Stated task: Copy out the entries below word for word, leaving out the pictures.

Start of Data for processing

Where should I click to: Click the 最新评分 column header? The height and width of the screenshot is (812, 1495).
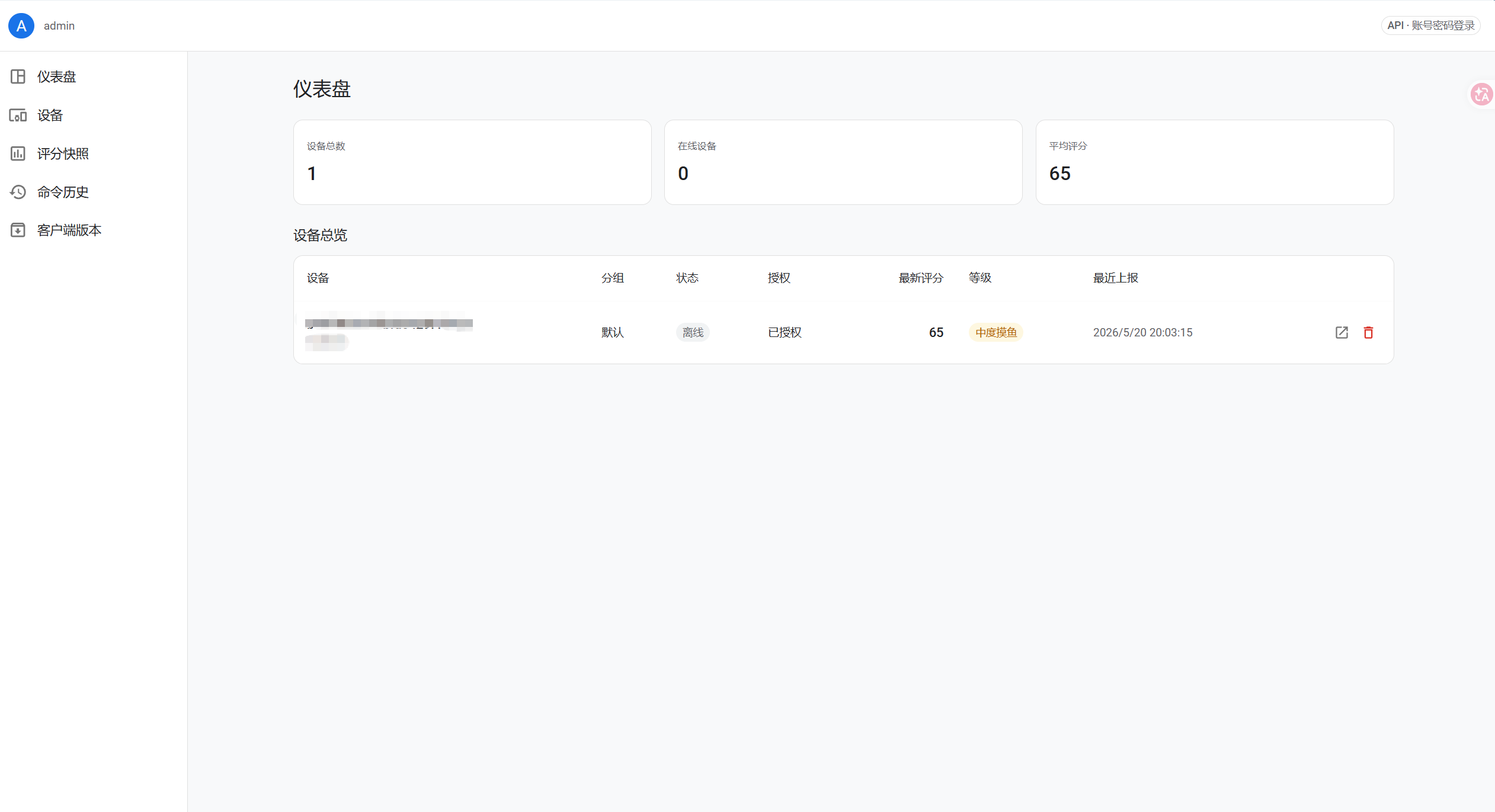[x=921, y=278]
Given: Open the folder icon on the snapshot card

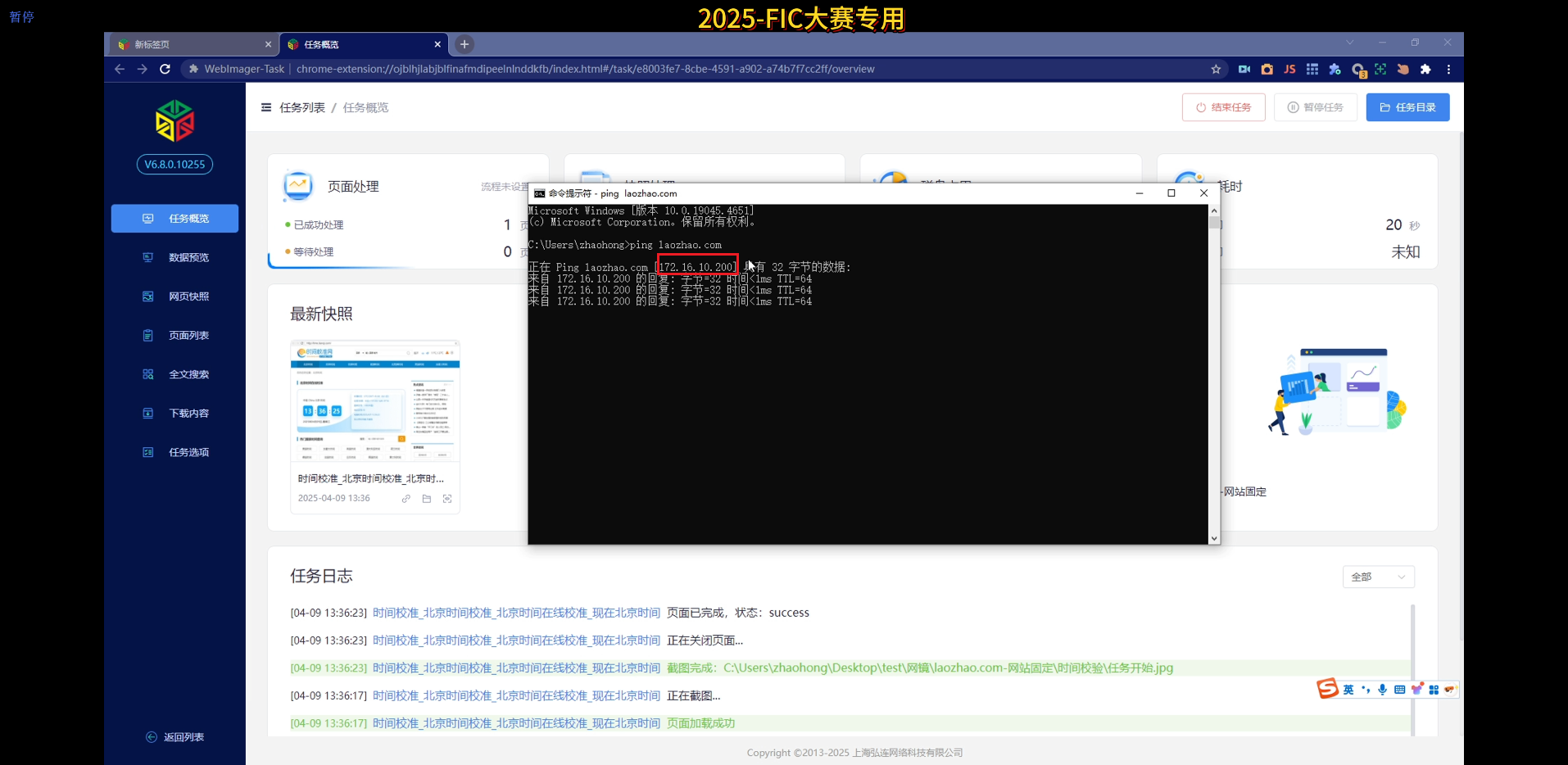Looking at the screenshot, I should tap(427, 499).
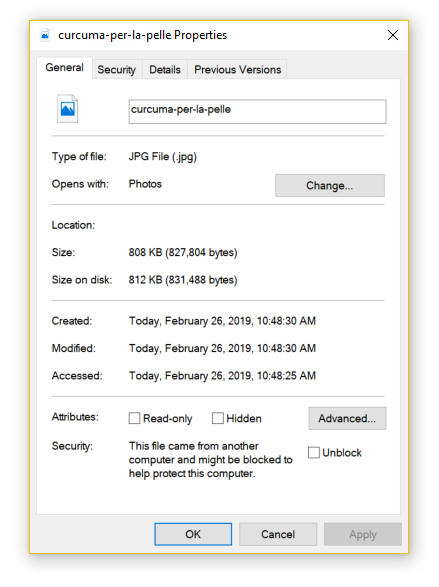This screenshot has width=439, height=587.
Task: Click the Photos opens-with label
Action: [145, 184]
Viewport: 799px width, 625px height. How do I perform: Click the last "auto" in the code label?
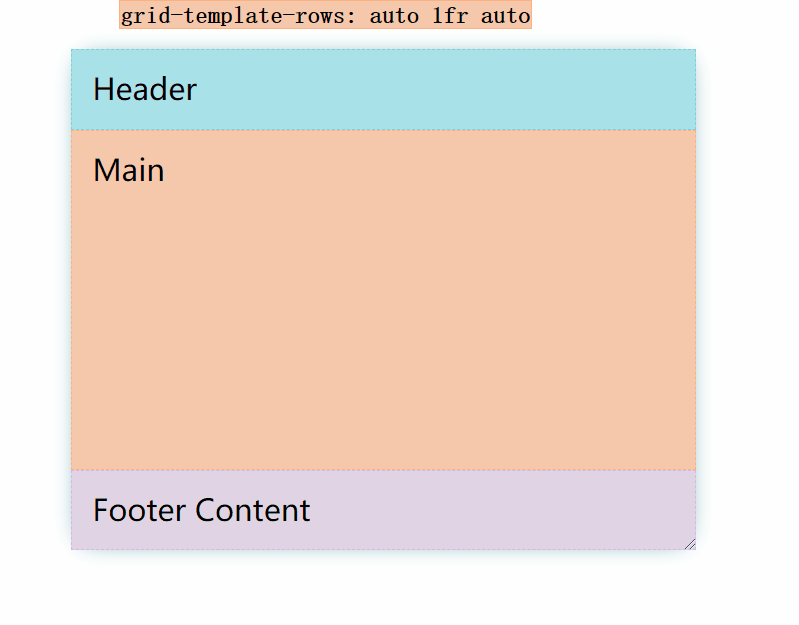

End of Data for processing

Output of the exercise:
Where should I click to: Click the 最新评分 column header? The height and width of the screenshot is (812, 1495).
[x=921, y=278]
Given: Open the folder icon on the snapshot card

Looking at the screenshot, I should tap(427, 499).
This screenshot has width=439, height=587.
Task: Click the Photos opens-with label
Action: [145, 184]
Viewport: 799px width, 625px height. How do I perform: Click the last "auto" in the code label?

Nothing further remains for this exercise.